__Source passage__:
Segment Open
The Consumer Price Index (CPI) measures the average change over time in prices paid by US urban consumers for a basket of goods and services. The headline number includes food and energy; core CPI excludes both because they are volatile. Markets watch CPI as the most-followed inflation indicator and the primary input the Fed uses to gauge whether policy is restrictive enough. A hotter-than-expected print typically pushes 2Y yields and the USD higher and equities lower.
- Headline CPI - Includes food + energy. Volatile, but newsworthy.
- Core CPI - Excludes food + energy. Cleaner trend signal.
- Shelter weight - ~33% of CPI. Slow-moving, lags real-time rents.
- Released monthly - Around the 10th-15th, BLS, 8:30 AM ET.
How CPI is built
The BLS surveys ~80,000 prices each month across:
- Food (~14%)
- Energy (~7%)
- Shelter (~33%)
Segment Closed
__Material shown__:
Segment Open
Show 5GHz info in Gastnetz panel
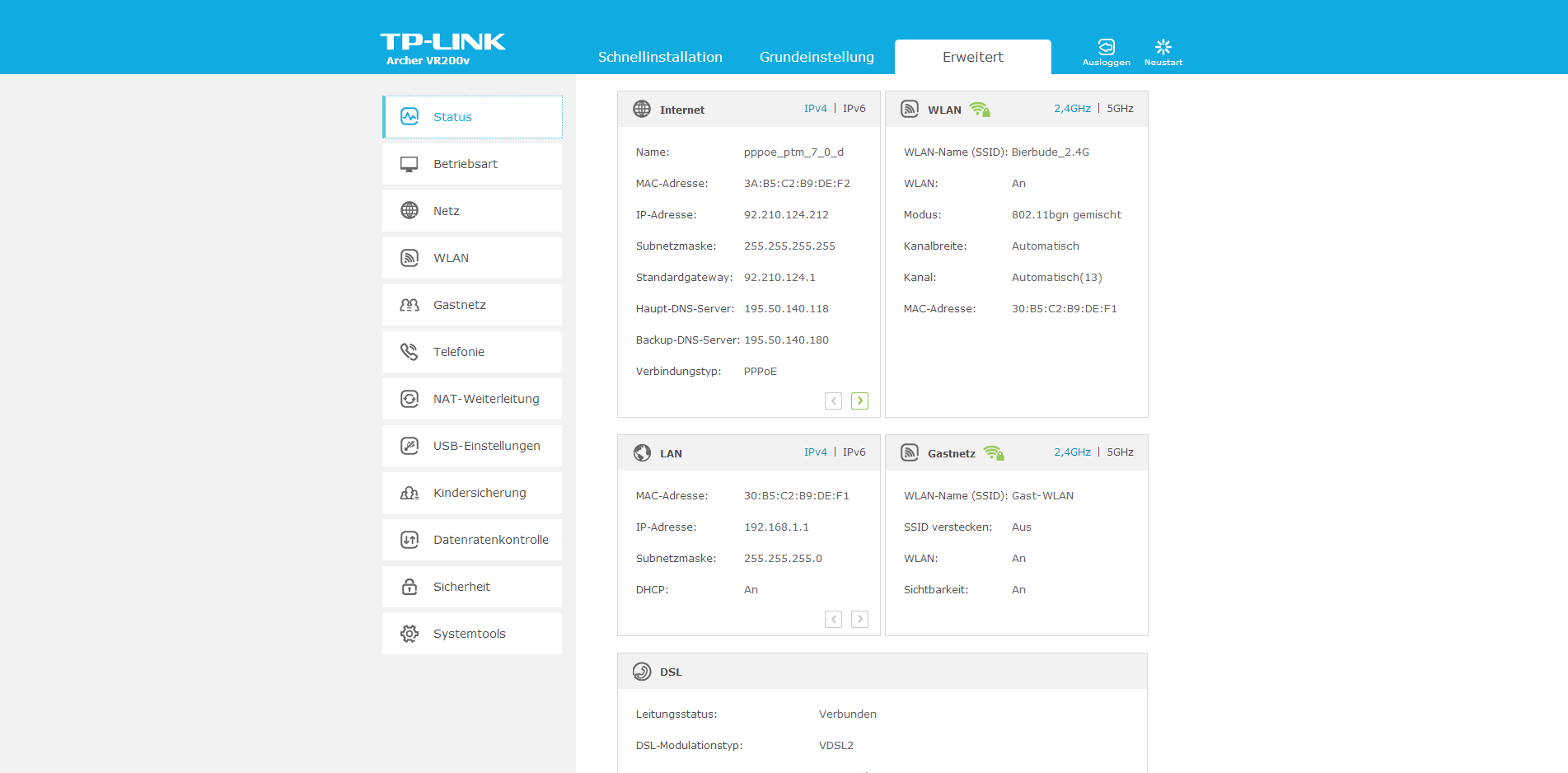Screen dimensions: 1568x773 1120,452
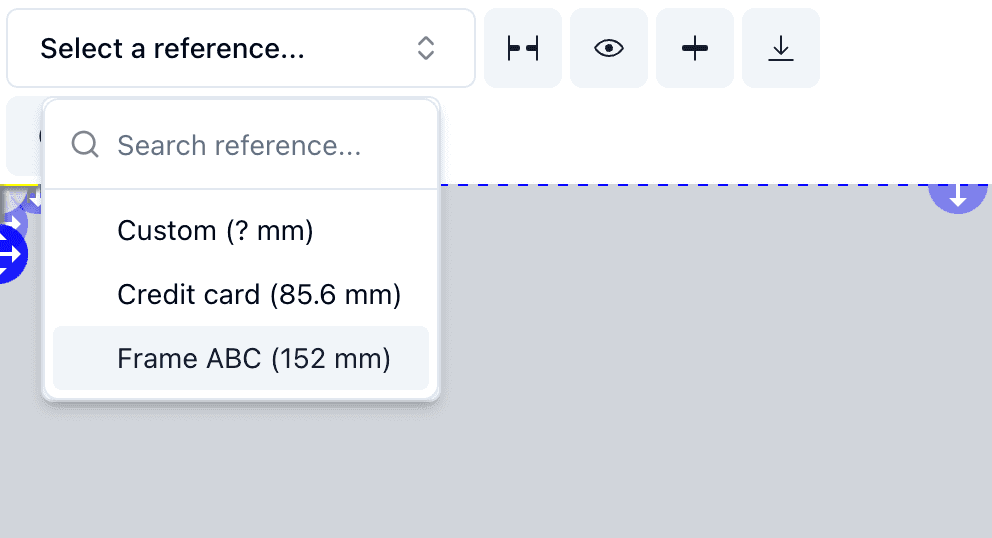Screen dimensions: 992x538
Task: Click the up-down chevron of reference selector
Action: pyautogui.click(x=426, y=48)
Segment Closed
__Activity A__:
According to the Consumer Price Index passage, why does core CPI exclude food and energy?
__Activity B__:
Update the Consumer Price Index passage, beginning at the words "The Consumer Price" and stopping after "Cleaner trend signal.". Replace "equities" with "stocks".
__Activity C__:
Extend the Consumer Price Index passage onward from its final line.

__Response box A__:
Core CPI excludes them because they are volatile.

__Response box B__:
The Consumer Price Index (CPI) measures the average change over time in prices paid by US urban consumers for a basket of goods and services. The headline number includes food and energy; core CPI excludes both because they are volatile. Markets watch CPI as the most-followed inflation indicator and the primary input the Fed uses to gauge whether policy is restrictive enough. A hotter-than-expected print typically pushes 2Y yields and the USD higher and stocks lower.
- Headline CPI - Includes food + energy. Volatile, but newsworthy.
- Core CPI - Excludes food + energy. Cleaner trend signal.

__Response box C__:
- Transportation (~16%)
- Medical care (~8%)
- Other categories
Why markets care
CPI is the Fed's most-watched inflation gauge (alongside PCE). A surprise in either direction repriceses the entire rate path. Watch:
- Headline vs core - divergence signals food/energy noise
- Supercore (services ex-shelter) - Powell's preferred wage-pressure proxy
- Shelter trend - slow-moving but heavy weight
CPI vs PCE
CPI is more newsworthy. PCE is what the Fed targets. They usually move together but PCE is typically 30-50bp lower because of methodology and weight differences.